Pada paragraf keempat, bermunculan cerita-cerita yang mengejutkan, seperti cerita tentang penyiksaan, tentang peran pemerintah Amerika Serikat dalam mendukung kedudukan militer, dan keinginan mereka untuk merdeka.  Kolaborasi yaitu strategi utama dari gerakan politik adat di Papua Barat daripada resistensi (sikap untuk berperilaku, melawan, atau menentang), seperti perusahaan multi-nasional dan koperasi militer rahasia Indonesia yang memberikan dukungan penuh kepada aktivis kemerdekaan Papua.
Pada paragraf kelima, aktivis HAM mendorong Eben untuk meneliti kampanye terror yang dilakukan oleh pasukan keamanan Indonesia, dan Eben berfikir dapat menolong orang Papua terbebas dari terror dalam rezim dengan mempelajari dimensi kekerasan.  Pada saat pesta kepergian Eben, ternyata Eben ditentang oleh orang Papua.  Maksudnya adalah orang-orang Papua tidak merelakan Eben pergi dari Papua.
Pada paragraf keenam, menceritakan mengenai suasana pesta kepergian Eben bersama orang Papua dirumah Denny.  Mereka menikmati makanan dan sambil bersantai, serta saling bertukar lelucon dengan memakai logat Papua yaitu bahasa kreol regional.  Pada pesta itu, Denny selaku tuan rumah mengundang Telys Waropen juga, seorang anggota komnas HAM, dan juga seorang penghasut muda diakhir tahun 20an.

▶ DATA TERKUMPUL
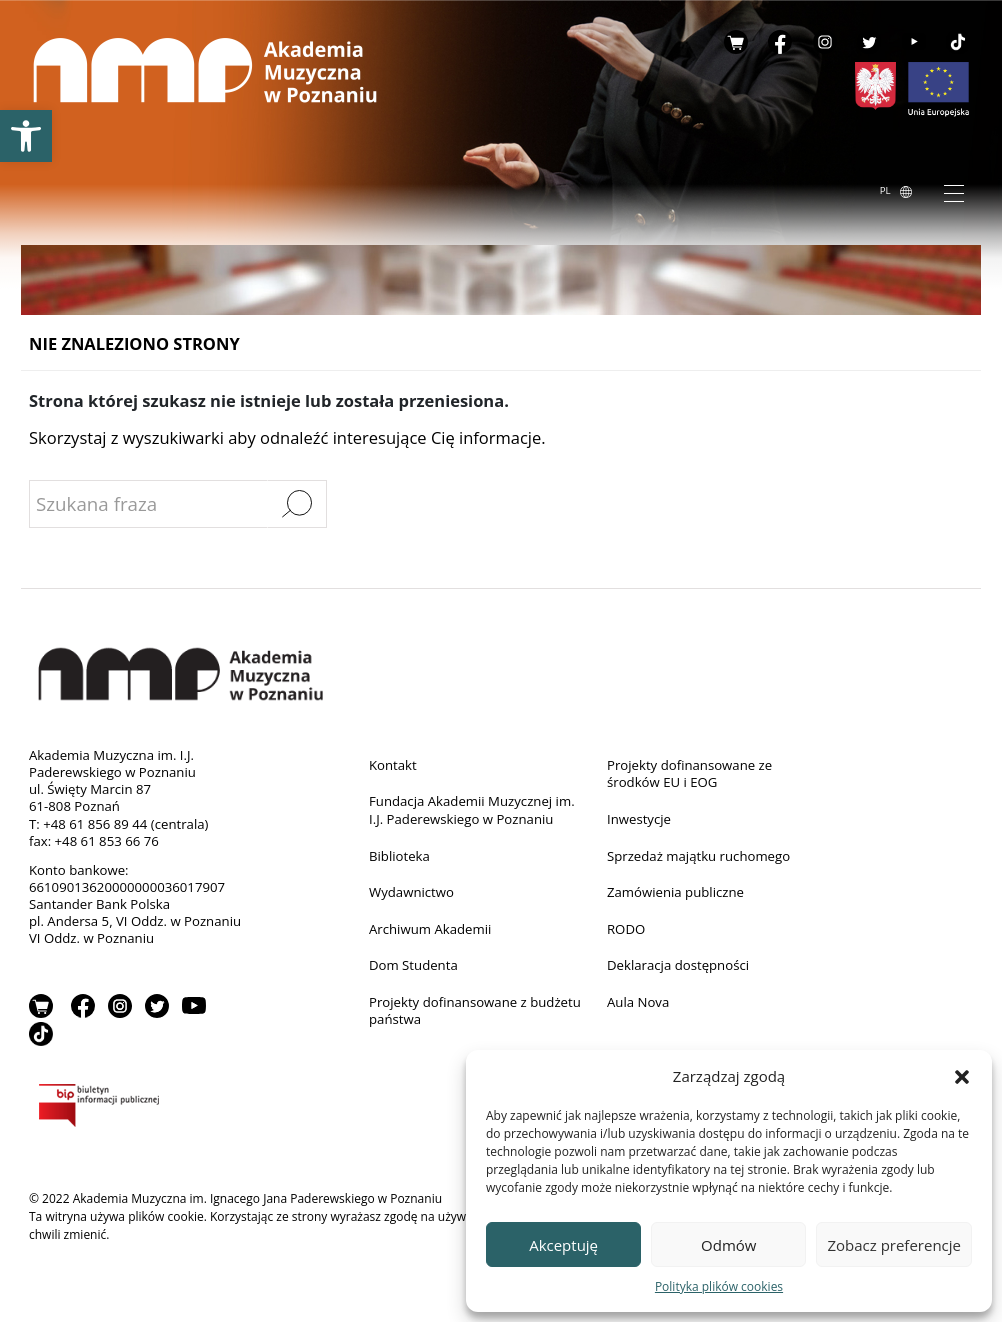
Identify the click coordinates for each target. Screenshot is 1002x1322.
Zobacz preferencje (894, 1245)
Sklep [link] (736, 42)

▶ TUGAS WAJIB
**a)** Jawablah pertanyaan berikut berdasarkan bacaan tentang Eben dan Papua:
(i) Siapa yang mendorong Eben meneliti kampanye teror oleh pasukan keamanan Indonesia?
(ii) Di rumah siapa pesta kepergian Eben diadakan?
(iii) Telys Waropen adalah anggota lembaga apa?
**b)** Teruskan bacaan tentang Eben dan Papua mulai setelah kalimat terakhirnya.

▶ DAFTAR JAWABAN
**a)**
(i) Aktivis HAM.
(ii) Di rumah Denny.
(iii) Komnas HAM.

**b)**
             Pada paragraf ketujuh, berbicara tentang Wasior, dimana Wasior adalah tempat polisi Indonesia yang baru-baru ini melakukan serangan berkelanjutan pada dugaan separatis Papua yang bernama “Operasi Penyisiran dan Pemusnahan”.  Waropen adalah berasal dari Wasior. Eben dan Denny telah mngunjungi Wasior, menyelidiki rumor bahwa agen-agen militer Indonesia diam-diam mendukung milisi Papua.
            Pada paragraf kedelapan, masih tentang penelitian di Wasior yang berlangsung dibawah pengawasan intens.  Denny dan Eben menghubungi narasumber, yaitu hanya orang-orang yang sudah mengetahui resikonya apabila menjadi seorang narasumber serta berani menanggung resiko tersebut apabila kemungkinan terlihat sedang diwawancarai oleh peneliti asing untuk kisah mereka.
            Pada paragraf kesembilan, rencana untuk mewawancarai dukun terkenal di pegunungan yang dekat dengan tempat Eben tinggal yang mengklaim bahwa dirinya (dukun) bertanggung jawab atas penyebab gempa bumi dipulau sentral Indonesia Jawa dan untuk menenggak sebuah pesawat yang membawa petinggi militer Indonesia.  Itu termasuk agenda penelitian ambisius yang dilakukan Eben dan Denny, namun gagal karena mereka tidak jadi menghubungi (menemui) dukun.
            Pada paragraf kesepuluh, dipesta Eben mengetahui dan belajar bahwa Telys Waropen telah mempelajari perdukunan wasior untuk tesis sarjana di universitas local.  Dengan begitu Eben bisa belajar tentang dukun tersebut untuk memenuhi penelitiannya, dan waropen adalah sebagai sumber penting untuk Eben.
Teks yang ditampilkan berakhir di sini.